══ THE DATA ══

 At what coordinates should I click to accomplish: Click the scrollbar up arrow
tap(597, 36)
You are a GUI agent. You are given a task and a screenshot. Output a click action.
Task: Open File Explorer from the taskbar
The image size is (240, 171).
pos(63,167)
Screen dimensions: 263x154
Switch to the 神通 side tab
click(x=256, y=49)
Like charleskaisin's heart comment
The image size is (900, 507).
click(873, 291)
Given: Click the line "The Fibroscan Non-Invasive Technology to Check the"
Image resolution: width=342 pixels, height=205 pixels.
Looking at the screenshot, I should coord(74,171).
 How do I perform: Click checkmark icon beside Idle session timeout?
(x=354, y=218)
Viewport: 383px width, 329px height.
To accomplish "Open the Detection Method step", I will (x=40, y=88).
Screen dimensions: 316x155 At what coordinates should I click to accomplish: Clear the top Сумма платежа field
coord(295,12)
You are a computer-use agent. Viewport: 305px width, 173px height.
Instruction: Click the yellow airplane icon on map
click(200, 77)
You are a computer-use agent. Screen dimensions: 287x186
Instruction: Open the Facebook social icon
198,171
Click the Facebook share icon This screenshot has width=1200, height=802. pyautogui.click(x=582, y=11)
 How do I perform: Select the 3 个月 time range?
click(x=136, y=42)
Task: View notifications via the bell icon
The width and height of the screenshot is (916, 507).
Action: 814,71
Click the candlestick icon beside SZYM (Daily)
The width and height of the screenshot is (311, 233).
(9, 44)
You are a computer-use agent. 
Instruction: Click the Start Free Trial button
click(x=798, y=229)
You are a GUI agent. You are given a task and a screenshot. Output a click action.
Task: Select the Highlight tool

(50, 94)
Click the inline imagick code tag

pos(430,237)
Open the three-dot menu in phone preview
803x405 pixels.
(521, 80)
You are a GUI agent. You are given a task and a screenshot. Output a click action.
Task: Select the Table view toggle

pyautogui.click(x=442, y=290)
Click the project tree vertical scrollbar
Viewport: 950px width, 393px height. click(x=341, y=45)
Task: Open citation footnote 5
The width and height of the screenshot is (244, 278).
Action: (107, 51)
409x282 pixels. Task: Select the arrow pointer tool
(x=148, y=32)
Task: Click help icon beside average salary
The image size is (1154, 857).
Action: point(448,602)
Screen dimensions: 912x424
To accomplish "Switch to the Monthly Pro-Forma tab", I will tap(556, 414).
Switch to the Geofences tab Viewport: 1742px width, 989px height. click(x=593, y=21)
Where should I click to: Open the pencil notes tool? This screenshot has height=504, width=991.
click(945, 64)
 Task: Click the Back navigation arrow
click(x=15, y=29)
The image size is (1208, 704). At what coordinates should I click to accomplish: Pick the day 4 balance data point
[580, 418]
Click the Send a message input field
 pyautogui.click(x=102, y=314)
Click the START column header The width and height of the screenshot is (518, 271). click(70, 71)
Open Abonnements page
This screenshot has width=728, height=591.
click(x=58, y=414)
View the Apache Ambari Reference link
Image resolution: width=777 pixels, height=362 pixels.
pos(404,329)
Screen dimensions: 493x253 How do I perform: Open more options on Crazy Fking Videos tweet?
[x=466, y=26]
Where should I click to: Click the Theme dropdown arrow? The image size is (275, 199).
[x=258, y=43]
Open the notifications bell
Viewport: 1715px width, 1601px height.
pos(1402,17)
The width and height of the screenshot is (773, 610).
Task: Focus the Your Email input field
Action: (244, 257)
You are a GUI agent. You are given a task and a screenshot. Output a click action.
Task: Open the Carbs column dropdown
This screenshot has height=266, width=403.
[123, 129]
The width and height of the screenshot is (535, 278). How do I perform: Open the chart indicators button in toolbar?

═══

WORK TO BE COMPLETED.
Retype all of the rows above word for word, with no changes.

ANSWER FOR THE TASK.
 At what coordinates should I click to accomplish: Click the scrollbar up arrow
tap(597, 36)
You are a GUI agent. You are given a task and a screenshot. Output a click action.
Task: Open File Explorer from the taskbar
The image size is (240, 171).
pos(63,167)
Screen dimensions: 263x154
Switch to the 神通 side tab
click(x=256, y=49)
Like charleskaisin's heart comment
The image size is (900, 507).
click(873, 291)
Given: Click the line "The Fibroscan Non-Invasive Technology to Check the"
Image resolution: width=342 pixels, height=205 pixels.
Looking at the screenshot, I should coord(74,171).
 How do I perform: Click checkmark icon beside Idle session timeout?
(x=354, y=218)
Viewport: 383px width, 329px height.
To accomplish "Open the Detection Method step", I will (x=40, y=88).
Screen dimensions: 316x155 At what coordinates should I click to accomplish: Clear the top Сумма платежа field
coord(295,12)
You are a computer-use agent. Viewport: 305px width, 173px height.
Instruction: Click the yellow airplane icon on map
click(200, 77)
You are a computer-use agent. Screen dimensions: 287x186
Instruction: Open the Facebook social icon
198,171
Click the Facebook share icon This screenshot has width=1200, height=802. pyautogui.click(x=582, y=11)
 How do I perform: Select the 3 个月 time range?
click(x=136, y=42)
Task: View notifications via the bell icon
The width and height of the screenshot is (916, 507).
Action: 814,71
Click the candlestick icon beside SZYM (Daily)
The width and height of the screenshot is (311, 233).
(9, 44)
You are a computer-use agent. 
Instruction: Click the Start Free Trial button
click(x=798, y=229)
You are a GUI agent. You are given a task and a screenshot. Output a click action.
Task: Select the Highlight tool

(50, 94)
Click the inline imagick code tag

pos(430,237)
Open the three-dot menu in phone preview
803x405 pixels.
(521, 80)
You are a GUI agent. You are given a task and a screenshot. Output a click action.
Task: Select the Table view toggle

pyautogui.click(x=442, y=290)
Click the project tree vertical scrollbar
Viewport: 950px width, 393px height. click(x=341, y=45)
Task: Open citation footnote 5
The width and height of the screenshot is (244, 278).
Action: (107, 51)
409x282 pixels. Task: Select the arrow pointer tool
(x=148, y=32)
Task: Click help icon beside average salary
The image size is (1154, 857).
Action: point(448,602)
Screen dimensions: 912x424
To accomplish "Switch to the Monthly Pro-Forma tab", I will tap(556, 414).
Switch to the Geofences tab Viewport: 1742px width, 989px height. click(x=593, y=21)
Where should I click to: Open the pencil notes tool? This screenshot has height=504, width=991.
click(945, 64)
 Task: Click the Back navigation arrow
click(x=15, y=29)
The image size is (1208, 704). At what coordinates should I click to accomplish: Pick the day 4 balance data point
[580, 418]
Click the Send a message input field
 pyautogui.click(x=102, y=314)
Click the START column header The width and height of the screenshot is (518, 271). click(70, 71)
Open Abonnements page
This screenshot has width=728, height=591.
click(x=58, y=414)
View the Apache Ambari Reference link
Image resolution: width=777 pixels, height=362 pixels.
pos(404,329)
Screen dimensions: 493x253 How do I perform: Open more options on Crazy Fking Videos tweet?
[x=466, y=26]
Where should I click to: Click the Theme dropdown arrow? The image size is (275, 199).
[x=258, y=43]
Open the notifications bell
Viewport: 1715px width, 1601px height.
pos(1402,17)
The width and height of the screenshot is (773, 610).
Task: Focus the Your Email input field
Action: (244, 257)
You are a GUI agent. You are given a task and a screenshot. Output a click action.
Task: Open the Carbs column dropdown
This screenshot has height=266, width=403.
[123, 129]
The width and height of the screenshot is (535, 278). How do I perform: Open the chart indicators button in toolbar?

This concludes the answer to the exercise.